* _Task instructions_
Quote all of the lines below word for word.

* _Exercise data_
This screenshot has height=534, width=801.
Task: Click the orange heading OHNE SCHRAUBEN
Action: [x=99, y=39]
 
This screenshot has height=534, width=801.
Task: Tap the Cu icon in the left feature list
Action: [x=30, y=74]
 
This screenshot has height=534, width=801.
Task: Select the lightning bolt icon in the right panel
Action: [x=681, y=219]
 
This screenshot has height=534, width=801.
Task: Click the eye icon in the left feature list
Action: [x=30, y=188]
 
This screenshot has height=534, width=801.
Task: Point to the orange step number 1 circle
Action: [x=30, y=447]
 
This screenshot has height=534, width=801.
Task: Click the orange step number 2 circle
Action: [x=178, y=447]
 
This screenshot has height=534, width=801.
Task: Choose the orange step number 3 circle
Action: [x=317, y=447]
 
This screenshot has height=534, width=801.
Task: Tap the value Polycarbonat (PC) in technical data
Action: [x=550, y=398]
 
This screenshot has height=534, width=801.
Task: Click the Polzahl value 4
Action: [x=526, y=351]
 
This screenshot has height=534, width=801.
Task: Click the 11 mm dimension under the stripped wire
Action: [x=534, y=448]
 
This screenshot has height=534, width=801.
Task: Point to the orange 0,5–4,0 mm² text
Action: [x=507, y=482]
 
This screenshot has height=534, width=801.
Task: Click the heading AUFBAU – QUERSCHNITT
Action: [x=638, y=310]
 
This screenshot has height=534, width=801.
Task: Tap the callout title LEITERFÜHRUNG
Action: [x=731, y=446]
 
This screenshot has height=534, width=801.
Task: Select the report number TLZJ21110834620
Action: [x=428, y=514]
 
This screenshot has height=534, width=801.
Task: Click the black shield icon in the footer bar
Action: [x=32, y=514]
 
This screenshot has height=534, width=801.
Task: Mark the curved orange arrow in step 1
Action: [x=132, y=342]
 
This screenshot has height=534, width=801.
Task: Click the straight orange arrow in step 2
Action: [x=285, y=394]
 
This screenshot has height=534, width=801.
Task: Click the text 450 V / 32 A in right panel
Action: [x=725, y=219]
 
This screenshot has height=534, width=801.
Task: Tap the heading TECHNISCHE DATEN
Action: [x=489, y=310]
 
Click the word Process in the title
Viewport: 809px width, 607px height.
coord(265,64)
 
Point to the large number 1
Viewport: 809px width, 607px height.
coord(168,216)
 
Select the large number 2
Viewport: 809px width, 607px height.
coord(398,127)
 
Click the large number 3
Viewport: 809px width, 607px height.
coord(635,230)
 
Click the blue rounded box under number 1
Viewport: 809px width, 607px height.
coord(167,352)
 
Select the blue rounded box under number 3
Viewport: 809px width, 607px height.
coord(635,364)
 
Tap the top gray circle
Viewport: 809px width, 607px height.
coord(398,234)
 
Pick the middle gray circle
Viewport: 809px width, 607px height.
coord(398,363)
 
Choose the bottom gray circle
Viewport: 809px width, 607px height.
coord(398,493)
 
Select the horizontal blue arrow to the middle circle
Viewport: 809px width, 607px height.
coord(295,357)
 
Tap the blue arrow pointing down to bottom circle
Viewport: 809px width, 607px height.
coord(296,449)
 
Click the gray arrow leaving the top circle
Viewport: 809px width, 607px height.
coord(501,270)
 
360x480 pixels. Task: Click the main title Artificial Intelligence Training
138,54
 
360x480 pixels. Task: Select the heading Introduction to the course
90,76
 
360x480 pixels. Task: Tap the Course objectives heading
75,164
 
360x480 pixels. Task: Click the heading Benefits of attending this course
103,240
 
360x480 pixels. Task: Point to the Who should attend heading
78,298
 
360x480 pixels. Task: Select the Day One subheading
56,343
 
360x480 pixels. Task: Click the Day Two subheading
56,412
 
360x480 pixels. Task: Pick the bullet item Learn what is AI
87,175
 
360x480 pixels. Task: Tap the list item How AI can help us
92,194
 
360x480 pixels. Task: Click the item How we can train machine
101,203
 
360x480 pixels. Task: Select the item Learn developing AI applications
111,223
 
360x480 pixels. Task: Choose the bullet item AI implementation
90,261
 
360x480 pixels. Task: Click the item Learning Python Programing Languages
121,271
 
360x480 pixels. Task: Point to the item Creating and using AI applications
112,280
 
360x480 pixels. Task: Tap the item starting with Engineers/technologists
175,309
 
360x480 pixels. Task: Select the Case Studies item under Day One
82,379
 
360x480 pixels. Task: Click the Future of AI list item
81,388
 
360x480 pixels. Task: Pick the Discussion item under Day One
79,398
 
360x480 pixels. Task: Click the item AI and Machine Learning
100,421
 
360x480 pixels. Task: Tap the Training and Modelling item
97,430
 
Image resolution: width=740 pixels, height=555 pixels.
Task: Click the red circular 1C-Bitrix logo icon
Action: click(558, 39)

* _Result below_
This screenshot has height=534, width=801.
Task: Click the orange heading OHNE SCHRAUBEN
Action: [x=99, y=39]
 
This screenshot has height=534, width=801.
Task: Tap the Cu icon in the left feature list
Action: [x=30, y=74]
 
This screenshot has height=534, width=801.
Task: Select the lightning bolt icon in the right panel
Action: [x=681, y=219]
 
This screenshot has height=534, width=801.
Task: Click the eye icon in the left feature list
Action: [x=30, y=188]
 
This screenshot has height=534, width=801.
Task: Point to the orange step number 1 circle
Action: [x=30, y=447]
 
This screenshot has height=534, width=801.
Task: Click the orange step number 2 circle
Action: [x=178, y=447]
 
This screenshot has height=534, width=801.
Task: Choose the orange step number 3 circle
Action: [x=317, y=447]
 
This screenshot has height=534, width=801.
Task: Tap the value Polycarbonat (PC) in technical data
Action: [x=550, y=398]
 
This screenshot has height=534, width=801.
Task: Click the Polzahl value 4
Action: [x=526, y=351]
 
This screenshot has height=534, width=801.
Task: Click the 11 mm dimension under the stripped wire
Action: [x=534, y=448]
 
This screenshot has height=534, width=801.
Task: Point to the orange 0,5–4,0 mm² text
Action: [x=507, y=482]
 
This screenshot has height=534, width=801.
Task: Click the heading AUFBAU – QUERSCHNITT
Action: [x=638, y=310]
 
This screenshot has height=534, width=801.
Task: Tap the callout title LEITERFÜHRUNG
Action: [x=731, y=446]
 
This screenshot has height=534, width=801.
Task: Select the report number TLZJ21110834620
Action: [x=428, y=514]
 
This screenshot has height=534, width=801.
Task: Click the black shield icon in the footer bar
Action: [x=32, y=514]
 
This screenshot has height=534, width=801.
Task: Mark the curved orange arrow in step 1
Action: [x=132, y=342]
 
This screenshot has height=534, width=801.
Task: Click the straight orange arrow in step 2
Action: [x=285, y=394]
 
This screenshot has height=534, width=801.
Task: Click the text 450 V / 32 A in right panel
Action: [x=725, y=219]
 
This screenshot has height=534, width=801.
Task: Tap the heading TECHNISCHE DATEN
Action: [x=489, y=310]
 
Click the word Process in the title
Viewport: 809px width, 607px height.
coord(265,64)
 
Point to the large number 1
Viewport: 809px width, 607px height.
coord(168,216)
 
Select the large number 2
Viewport: 809px width, 607px height.
coord(398,127)
 
Click the large number 3
Viewport: 809px width, 607px height.
coord(635,230)
 
Click the blue rounded box under number 1
Viewport: 809px width, 607px height.
coord(167,352)
 
Select the blue rounded box under number 3
Viewport: 809px width, 607px height.
coord(635,364)
 
Tap the top gray circle
Viewport: 809px width, 607px height.
coord(398,234)
 
Pick the middle gray circle
Viewport: 809px width, 607px height.
coord(398,363)
 
Choose the bottom gray circle
Viewport: 809px width, 607px height.
coord(398,493)
 
Select the horizontal blue arrow to the middle circle
Viewport: 809px width, 607px height.
coord(295,357)
 
Tap the blue arrow pointing down to bottom circle
Viewport: 809px width, 607px height.
coord(296,449)
 
Click the gray arrow leaving the top circle
Viewport: 809px width, 607px height.
coord(501,270)
 
360x480 pixels. Task: Click the main title Artificial Intelligence Training
138,54
 
360x480 pixels. Task: Select the heading Introduction to the course
90,76
 
360x480 pixels. Task: Tap the Course objectives heading
75,164
 
360x480 pixels. Task: Click the heading Benefits of attending this course
103,240
 
360x480 pixels. Task: Point to the Who should attend heading
78,298
 
360x480 pixels. Task: Select the Day One subheading
56,343
 
360x480 pixels. Task: Click the Day Two subheading
56,412
 
360x480 pixels. Task: Pick the bullet item Learn what is AI
87,175
 
360x480 pixels. Task: Tap the list item How AI can help us
92,194
 
360x480 pixels. Task: Click the item How we can train machine
101,203
 
360x480 pixels. Task: Select the item Learn developing AI applications
111,223
 
360x480 pixels. Task: Choose the bullet item AI implementation
90,261
 
360x480 pixels. Task: Click the item Learning Python Programing Languages
121,271
 
360x480 pixels. Task: Point to the item Creating and using AI applications
112,280
 
360x480 pixels. Task: Tap the item starting with Engineers/technologists
175,309
 
360x480 pixels. Task: Select the Case Studies item under Day One
82,379
 
360x480 pixels. Task: Click the Future of AI list item
81,388
 
360x480 pixels. Task: Pick the Discussion item under Day One
79,398
 
360x480 pixels. Task: Click the item AI and Machine Learning
100,421
 
360x480 pixels. Task: Tap the Training and Modelling item
97,430
 
Image resolution: width=740 pixels, height=555 pixels.
Task: Click the red circular 1C-Bitrix logo icon
Action: click(558, 39)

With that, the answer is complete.